What is being asked ->
Do any lines in the data below contain "will"? If so, copy every one of them.

Data excerpts ->
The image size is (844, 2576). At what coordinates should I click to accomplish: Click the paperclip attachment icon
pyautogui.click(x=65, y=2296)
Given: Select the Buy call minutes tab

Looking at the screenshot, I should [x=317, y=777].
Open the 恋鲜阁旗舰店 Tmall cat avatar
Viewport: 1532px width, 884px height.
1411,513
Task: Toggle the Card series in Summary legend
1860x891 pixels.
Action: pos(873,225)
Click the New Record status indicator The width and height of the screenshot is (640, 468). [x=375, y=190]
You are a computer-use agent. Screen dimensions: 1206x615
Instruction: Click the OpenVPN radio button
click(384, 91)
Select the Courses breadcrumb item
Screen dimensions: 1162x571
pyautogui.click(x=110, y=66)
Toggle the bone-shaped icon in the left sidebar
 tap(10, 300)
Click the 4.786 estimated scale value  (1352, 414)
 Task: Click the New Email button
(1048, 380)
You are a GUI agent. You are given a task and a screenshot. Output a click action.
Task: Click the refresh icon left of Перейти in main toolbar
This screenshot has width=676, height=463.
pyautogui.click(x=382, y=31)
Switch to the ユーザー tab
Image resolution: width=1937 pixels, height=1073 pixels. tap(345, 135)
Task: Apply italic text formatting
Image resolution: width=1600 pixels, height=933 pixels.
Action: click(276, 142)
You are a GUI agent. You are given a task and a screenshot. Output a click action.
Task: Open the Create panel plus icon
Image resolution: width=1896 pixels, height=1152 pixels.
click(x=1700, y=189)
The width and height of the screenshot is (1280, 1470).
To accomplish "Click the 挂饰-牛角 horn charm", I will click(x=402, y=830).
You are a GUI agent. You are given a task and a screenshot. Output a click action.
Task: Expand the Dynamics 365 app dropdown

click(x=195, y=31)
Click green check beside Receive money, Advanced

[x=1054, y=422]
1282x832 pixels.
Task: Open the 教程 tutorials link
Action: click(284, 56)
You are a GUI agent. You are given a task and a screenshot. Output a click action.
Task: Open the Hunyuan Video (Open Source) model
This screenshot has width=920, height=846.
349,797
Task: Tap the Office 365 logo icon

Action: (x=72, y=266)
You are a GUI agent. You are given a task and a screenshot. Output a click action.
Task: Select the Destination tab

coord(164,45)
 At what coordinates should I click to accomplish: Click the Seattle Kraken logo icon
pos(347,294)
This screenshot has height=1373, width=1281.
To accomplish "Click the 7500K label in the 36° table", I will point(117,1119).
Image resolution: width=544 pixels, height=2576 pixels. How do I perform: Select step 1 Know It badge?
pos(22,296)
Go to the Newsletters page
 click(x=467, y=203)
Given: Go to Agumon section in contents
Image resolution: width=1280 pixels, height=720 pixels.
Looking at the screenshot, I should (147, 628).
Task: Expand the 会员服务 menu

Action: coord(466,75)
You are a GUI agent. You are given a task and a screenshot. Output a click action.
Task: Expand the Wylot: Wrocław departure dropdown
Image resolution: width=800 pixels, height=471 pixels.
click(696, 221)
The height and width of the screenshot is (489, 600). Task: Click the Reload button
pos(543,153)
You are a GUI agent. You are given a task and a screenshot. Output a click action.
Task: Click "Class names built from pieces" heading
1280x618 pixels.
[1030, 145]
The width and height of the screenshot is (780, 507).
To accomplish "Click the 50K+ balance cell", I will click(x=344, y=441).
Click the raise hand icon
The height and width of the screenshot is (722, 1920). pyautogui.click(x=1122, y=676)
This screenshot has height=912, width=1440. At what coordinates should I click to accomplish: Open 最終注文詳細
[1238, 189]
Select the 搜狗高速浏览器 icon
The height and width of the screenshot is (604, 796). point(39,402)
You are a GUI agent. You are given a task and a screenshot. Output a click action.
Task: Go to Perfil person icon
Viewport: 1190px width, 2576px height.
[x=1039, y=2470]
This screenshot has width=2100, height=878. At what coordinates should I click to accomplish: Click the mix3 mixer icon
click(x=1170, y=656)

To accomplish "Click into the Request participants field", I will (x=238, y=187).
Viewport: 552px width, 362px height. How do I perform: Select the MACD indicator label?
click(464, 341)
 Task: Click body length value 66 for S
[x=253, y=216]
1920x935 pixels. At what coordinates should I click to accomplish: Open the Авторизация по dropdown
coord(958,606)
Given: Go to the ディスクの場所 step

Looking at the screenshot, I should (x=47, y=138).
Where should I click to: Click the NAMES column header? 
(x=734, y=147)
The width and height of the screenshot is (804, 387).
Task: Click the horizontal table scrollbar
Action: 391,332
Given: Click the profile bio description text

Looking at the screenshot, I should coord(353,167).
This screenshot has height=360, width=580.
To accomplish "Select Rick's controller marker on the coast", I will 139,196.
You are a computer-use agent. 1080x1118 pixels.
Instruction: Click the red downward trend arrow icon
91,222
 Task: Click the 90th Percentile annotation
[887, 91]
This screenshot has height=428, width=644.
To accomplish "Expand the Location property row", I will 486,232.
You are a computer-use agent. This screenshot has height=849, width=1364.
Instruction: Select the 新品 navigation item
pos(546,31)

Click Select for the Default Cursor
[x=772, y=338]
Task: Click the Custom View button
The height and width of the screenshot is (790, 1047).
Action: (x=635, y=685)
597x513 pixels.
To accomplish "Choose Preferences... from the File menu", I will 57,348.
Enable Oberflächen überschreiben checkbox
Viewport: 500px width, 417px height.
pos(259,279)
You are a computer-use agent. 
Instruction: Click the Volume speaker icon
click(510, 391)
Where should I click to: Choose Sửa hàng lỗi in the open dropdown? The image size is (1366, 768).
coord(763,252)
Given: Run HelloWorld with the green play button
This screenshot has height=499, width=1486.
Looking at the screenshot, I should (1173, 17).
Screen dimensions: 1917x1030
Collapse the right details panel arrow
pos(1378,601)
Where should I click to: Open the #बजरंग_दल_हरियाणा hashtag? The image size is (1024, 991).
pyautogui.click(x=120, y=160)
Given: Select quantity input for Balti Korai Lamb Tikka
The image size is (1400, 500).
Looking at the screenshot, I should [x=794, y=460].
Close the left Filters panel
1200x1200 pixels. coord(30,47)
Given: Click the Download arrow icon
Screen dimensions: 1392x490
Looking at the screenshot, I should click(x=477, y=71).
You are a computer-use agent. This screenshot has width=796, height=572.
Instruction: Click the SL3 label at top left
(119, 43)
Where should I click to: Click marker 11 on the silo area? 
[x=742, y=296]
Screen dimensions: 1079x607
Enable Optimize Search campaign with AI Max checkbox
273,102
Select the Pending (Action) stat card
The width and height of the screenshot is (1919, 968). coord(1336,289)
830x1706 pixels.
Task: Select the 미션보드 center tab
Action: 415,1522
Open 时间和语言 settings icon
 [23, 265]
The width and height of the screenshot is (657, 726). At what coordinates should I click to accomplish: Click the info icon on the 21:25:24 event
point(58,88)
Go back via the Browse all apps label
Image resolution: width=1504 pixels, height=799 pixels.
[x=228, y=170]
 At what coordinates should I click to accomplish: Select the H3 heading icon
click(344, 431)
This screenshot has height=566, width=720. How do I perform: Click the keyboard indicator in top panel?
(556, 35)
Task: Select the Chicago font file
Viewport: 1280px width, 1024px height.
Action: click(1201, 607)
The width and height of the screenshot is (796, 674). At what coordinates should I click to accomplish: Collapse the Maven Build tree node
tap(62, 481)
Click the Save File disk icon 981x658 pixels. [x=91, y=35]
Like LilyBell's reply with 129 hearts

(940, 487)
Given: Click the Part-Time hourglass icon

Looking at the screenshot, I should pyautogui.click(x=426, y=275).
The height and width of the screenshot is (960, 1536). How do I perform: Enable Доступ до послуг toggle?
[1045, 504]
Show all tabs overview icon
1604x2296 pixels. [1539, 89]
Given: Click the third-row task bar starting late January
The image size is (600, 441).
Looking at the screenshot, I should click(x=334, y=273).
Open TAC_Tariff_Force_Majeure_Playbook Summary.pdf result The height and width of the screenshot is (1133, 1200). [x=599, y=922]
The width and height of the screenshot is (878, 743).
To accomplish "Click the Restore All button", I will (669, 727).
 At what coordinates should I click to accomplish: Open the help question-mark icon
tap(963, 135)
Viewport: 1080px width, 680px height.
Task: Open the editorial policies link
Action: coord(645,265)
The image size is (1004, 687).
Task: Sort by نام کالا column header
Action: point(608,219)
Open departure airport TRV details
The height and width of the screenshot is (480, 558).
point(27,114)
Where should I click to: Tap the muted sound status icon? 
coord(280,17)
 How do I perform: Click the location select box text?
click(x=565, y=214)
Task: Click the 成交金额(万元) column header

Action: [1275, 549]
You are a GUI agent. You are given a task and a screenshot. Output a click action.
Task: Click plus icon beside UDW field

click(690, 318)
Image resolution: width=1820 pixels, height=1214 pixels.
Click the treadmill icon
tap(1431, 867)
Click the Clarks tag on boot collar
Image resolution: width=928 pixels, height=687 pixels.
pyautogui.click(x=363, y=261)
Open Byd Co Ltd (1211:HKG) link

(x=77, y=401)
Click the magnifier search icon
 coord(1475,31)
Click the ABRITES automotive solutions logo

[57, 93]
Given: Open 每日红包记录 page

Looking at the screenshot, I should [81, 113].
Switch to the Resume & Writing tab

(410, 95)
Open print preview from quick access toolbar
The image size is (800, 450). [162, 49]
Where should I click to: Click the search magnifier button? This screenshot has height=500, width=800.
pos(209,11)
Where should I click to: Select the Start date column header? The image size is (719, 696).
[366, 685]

Answer ->
To accomplish "Click the 挂饰-牛角 horn charm", I will click(x=402, y=830).
To accomplish "Click the 7500K label in the 36° table", I will point(117,1119).
To accomplish "Click the 50K+ balance cell", I will click(x=344, y=441).
To accomplish "Click into the Request participants field", I will (x=238, y=187).
To accomplish "Select Rick's controller marker on the coast", I will 139,196.
To accomplish "Expand the Location property row", I will 486,232.
To accomplish "Choose Preferences... from the File menu", I will 57,348.
To accomplish "Click the Restore All button", I will (669, 727).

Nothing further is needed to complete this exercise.